What the task requires -
Your answer should consist only of the lines below from the one with "Screen dimensions: 790x497" through the one with "Task: Expand the Terminal ID VT100 dropdown", copied exactly.

[Records from a data source]
>>>>>
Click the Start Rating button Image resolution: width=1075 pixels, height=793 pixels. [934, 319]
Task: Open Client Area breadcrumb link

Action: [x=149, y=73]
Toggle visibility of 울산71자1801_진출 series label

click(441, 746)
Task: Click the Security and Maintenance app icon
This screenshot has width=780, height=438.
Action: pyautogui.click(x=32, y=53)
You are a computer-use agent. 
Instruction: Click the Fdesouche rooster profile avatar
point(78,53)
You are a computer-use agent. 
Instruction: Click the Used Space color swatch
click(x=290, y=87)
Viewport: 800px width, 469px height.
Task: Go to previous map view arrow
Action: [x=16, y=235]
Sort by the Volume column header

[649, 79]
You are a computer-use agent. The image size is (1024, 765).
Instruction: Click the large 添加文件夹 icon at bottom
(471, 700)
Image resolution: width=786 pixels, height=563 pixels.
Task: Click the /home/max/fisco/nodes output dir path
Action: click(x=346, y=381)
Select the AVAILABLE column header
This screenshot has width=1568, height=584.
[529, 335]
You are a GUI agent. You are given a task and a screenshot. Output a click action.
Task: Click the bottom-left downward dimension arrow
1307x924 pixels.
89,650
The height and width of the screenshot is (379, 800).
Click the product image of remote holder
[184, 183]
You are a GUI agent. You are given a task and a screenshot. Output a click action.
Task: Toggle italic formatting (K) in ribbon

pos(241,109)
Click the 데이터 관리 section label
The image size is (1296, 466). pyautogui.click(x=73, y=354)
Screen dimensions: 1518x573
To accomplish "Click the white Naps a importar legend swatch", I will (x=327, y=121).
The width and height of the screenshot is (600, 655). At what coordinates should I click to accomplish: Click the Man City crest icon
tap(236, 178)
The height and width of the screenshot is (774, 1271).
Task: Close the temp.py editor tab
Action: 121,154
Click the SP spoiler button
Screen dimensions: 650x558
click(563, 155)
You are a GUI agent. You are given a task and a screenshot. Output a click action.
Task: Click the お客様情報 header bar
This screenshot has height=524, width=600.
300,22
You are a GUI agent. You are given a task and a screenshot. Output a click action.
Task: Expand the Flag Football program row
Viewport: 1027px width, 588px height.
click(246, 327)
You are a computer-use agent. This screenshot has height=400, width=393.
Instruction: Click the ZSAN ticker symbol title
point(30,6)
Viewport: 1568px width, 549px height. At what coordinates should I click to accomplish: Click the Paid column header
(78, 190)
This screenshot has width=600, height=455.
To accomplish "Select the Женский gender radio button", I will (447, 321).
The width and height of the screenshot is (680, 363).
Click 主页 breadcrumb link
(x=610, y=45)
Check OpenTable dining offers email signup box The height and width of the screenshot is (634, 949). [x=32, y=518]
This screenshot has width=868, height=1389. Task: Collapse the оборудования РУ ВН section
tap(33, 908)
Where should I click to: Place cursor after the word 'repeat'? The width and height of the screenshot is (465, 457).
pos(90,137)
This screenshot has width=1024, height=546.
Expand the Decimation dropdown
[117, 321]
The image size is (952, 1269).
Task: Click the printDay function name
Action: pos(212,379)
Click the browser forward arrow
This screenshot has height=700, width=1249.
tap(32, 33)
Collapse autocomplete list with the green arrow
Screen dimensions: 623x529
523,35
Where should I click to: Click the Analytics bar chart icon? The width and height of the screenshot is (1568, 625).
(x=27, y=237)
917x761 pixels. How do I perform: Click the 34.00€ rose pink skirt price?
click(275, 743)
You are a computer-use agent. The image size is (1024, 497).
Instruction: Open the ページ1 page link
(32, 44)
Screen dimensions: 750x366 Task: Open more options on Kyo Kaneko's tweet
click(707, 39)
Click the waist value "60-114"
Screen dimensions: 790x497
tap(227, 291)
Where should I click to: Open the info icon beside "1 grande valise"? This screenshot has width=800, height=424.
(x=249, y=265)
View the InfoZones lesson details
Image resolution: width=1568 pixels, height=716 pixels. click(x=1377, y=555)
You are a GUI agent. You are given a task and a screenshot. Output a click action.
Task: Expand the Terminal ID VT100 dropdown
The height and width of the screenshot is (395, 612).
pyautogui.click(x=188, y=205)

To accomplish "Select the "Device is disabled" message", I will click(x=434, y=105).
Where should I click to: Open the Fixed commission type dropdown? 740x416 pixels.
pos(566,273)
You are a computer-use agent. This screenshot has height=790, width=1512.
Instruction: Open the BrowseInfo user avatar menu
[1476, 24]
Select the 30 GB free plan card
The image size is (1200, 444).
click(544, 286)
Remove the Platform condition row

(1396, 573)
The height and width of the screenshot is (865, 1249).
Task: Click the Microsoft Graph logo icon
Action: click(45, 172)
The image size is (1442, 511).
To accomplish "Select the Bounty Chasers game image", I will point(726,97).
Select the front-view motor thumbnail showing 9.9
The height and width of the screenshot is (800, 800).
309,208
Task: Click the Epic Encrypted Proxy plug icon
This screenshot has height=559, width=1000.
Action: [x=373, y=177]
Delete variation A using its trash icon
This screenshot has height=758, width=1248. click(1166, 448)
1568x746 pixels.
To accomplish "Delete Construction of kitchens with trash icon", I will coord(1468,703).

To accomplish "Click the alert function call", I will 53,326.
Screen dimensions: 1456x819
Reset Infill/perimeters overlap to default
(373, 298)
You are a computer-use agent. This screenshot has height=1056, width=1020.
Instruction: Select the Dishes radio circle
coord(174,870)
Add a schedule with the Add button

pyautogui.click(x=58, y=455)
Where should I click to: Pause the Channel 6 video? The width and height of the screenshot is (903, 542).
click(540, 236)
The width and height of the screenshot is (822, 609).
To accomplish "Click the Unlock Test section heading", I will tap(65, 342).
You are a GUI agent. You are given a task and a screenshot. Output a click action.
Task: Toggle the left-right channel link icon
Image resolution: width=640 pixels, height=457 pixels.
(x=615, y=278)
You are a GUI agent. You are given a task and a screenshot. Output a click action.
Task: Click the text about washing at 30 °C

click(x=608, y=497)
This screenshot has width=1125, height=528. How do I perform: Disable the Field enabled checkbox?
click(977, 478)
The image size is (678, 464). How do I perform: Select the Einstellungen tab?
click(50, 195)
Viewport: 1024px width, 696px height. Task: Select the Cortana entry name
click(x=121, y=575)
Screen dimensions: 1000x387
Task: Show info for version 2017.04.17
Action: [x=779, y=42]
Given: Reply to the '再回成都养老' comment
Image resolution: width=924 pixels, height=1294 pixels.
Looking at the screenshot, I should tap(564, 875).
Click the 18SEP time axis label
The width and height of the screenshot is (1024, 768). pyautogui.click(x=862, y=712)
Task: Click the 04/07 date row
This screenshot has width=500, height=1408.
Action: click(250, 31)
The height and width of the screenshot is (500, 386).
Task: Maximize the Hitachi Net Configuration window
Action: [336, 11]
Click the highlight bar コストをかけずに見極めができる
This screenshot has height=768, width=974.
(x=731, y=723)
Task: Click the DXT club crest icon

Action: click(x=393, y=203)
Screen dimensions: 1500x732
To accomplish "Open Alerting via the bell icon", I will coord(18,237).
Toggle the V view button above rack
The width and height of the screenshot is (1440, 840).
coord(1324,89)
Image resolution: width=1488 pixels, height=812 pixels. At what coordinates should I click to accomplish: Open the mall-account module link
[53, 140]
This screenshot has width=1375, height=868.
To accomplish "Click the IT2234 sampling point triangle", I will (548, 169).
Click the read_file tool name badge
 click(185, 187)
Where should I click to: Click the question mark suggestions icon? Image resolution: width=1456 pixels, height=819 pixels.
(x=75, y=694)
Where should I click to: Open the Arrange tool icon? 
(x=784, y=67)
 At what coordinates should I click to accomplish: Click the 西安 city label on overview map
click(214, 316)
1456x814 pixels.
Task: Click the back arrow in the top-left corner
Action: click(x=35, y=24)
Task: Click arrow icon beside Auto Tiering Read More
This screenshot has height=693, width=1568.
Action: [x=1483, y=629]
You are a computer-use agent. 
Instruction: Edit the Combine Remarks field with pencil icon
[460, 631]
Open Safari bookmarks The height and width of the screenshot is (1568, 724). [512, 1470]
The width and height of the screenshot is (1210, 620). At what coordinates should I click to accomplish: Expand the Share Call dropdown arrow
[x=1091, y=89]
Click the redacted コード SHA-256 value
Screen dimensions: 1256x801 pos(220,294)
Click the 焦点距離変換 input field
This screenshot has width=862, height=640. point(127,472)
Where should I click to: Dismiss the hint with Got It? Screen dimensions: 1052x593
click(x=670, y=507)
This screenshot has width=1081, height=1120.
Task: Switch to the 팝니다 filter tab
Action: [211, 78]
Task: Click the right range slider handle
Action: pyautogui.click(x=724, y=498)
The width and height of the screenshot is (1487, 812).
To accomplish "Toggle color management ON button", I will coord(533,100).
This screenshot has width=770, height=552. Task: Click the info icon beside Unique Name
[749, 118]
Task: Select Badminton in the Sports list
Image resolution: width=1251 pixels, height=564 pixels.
<<<<<
Output for this task -
Screen dimensions: 790x497
tap(227, 291)
Where should I click to: Open the info icon beside "1 grande valise"? This screenshot has width=800, height=424.
(x=249, y=265)
View the InfoZones lesson details
Image resolution: width=1568 pixels, height=716 pixels. click(x=1377, y=555)
You are a GUI agent. You are given a task and a screenshot. Output a click action.
Task: Expand the Terminal ID VT100 dropdown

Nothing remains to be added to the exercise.